2
votes

I am trying to convert an AWS CloudFormation script to Terraform but the problem I am facing here is Cloudformation has something called conditions were we can specify multiple conditions to match before creating a resource but I am struggling to replicate the same in terraform.

Example code of ClodeFormation:

Conditions:
    NACLDefaultPublicAllowed: !Equals [ !Ref NACLOpenByDefault, "true"]
    NACLDefaultPrivateOnly: !Equals [ !Ref NACLOpenByDefault, "false"]

    InboundSSHIsAllowed: !Equals [ !Ref AllowInboundSSH, "true"]
    InboundRDPIsAllowed: !Equals [ !Ref AllowInboundRDP, "true"]
    InboundVPNIsAllowed: !Equals [ !Ref AllowInboundVPN, "true"]

    OutboundHTTPIsAllowed: !Equals [ !Ref AllowOutboundHTTP, "true"]
    OutboundHTTPSIsAllowed: !Equals [ !Ref AllowOutboundHTTPS, "true"]

    HasRemoteHomeNetwork: !Not [ !Equals [ !Ref RemoteHomeNetworkCIDR, ""]]
    HasRemoteRepositories: !Not [ !Equals [ !Ref RemoteRepositoriesCIDR, ""]]
    
    AddMGMTInboundSSHRules: !And
        - !Condition HasRemoteHomeNetwork
        - !Condition NACLDefaultPrivateOnly
        - !Condition InboundSSHIsAllowed

    AddMGMTInboundRDPRules: !And
        - !Condition HasRemoteHomeNetwork
        - !Condition NACLDefaultPrivateOnly
        - !Condition InboundRDPIsAllowed

    AddMGMTInboundVPNRules: !And
        - !Condition HasRemoteHomeNetwork
        - !Condition NACLDefaultPrivateOnly
        - !Condition InboundVPNIsAllowed

    AddMGMTOutboundEphemeralRemoteHomeNetworkRules: !Or
        - !Condition AddMGMTInboundSSHRules
        - !Condition AddMGMTInboundVPNRules

    AddOutboundHTTPAnywhereRules: !And
        - !Condition OutboundHTTPIsAllowed
        - !Condition NACLDefaultPrivateOnly
    AddOutboundHTTPSAnywhereRules: !And
        - !Condition OutboundHTTPSIsAllowed
        - !Condition NACLDefaultPrivateOnly
    AddInboundEphemeralAnywhereRules: !Or
        - !Condition AddOutboundHTTPAnywhereRules
        - !Condition AddOutboundHTTPSAnywhereRules

    AddRemoteRepositoriesCIDR: !And
        - !Condition HasRemoteRepositories
        - !Condition NACLDefaultPrivateOnly

now when I create a resource(in CloudFormation) I can directly use:


rNACLEntryAllowOutboundHTTPfromPUBLtoRemoteRepositories:
        Type: "AWS::EC2::NetworkAclEntry"
        Condition: AddRemoteRepositoriesCIDR
        Properties:
         xxxx

rNACLEntryAllowOutboundHTTPSfromPUBLtoRemoteRepositories:
        Type: "AWS::EC2::NetworkAclEntry"
        Condition: HasRemoteHomeNetwork
        Properties:
        xxxx

and so on

How can I get the same result in terraform?

1

1 Answers

2
votes

In Terraform we represent this sort of condition as conditionally choosing between zero or one instances of a resource.

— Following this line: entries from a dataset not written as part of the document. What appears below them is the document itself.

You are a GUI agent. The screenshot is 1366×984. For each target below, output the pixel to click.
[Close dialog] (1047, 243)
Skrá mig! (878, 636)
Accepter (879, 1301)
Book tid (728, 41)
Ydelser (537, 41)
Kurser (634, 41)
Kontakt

If you want to factor out the conditions and give them names like you did in CloudFormation then you can assign the conditions to named local values like this:

variable "allow_inbound_ssh" {
  type = bool
}

variable "nacl_open_by_default" {
  type = bool
}

variable "remote_home_network_cidr" {
  type    = string
  default = null
}

locals {
  inbound_ssh_is_allowed    = var.allow_inbound_ssh
  nacl_default_private_only = !var.nacl_open_by_default
  has_remote_home_network   = var.remote_home_network_cidr != null

  add_management_inbound_ssh_rules = (
    local.has_remote_home_network &&
    local.nacl_default_private_only &&
    local.inbound_ssh_is_allowed
  )
}

You can then use these local values as part of the conditional count expression in each resource, like this:

# (I'm assuming that aws_network_acl_rule is the Terraform
# equivalent of CloudFormation's AWS::EC2::NetworkAclEntry,
# but I'm not sure.)
resource "aws_network_acl_rule" "example" {
  count = local.add_management_inbound_ssh_rules ? 1 : 0

  # ...
}

With that special count argument in place, aws_network_acl_rule will either be a single-element list or a zero-element list depending on the final value of local.add_management_inbound_ssh_rules.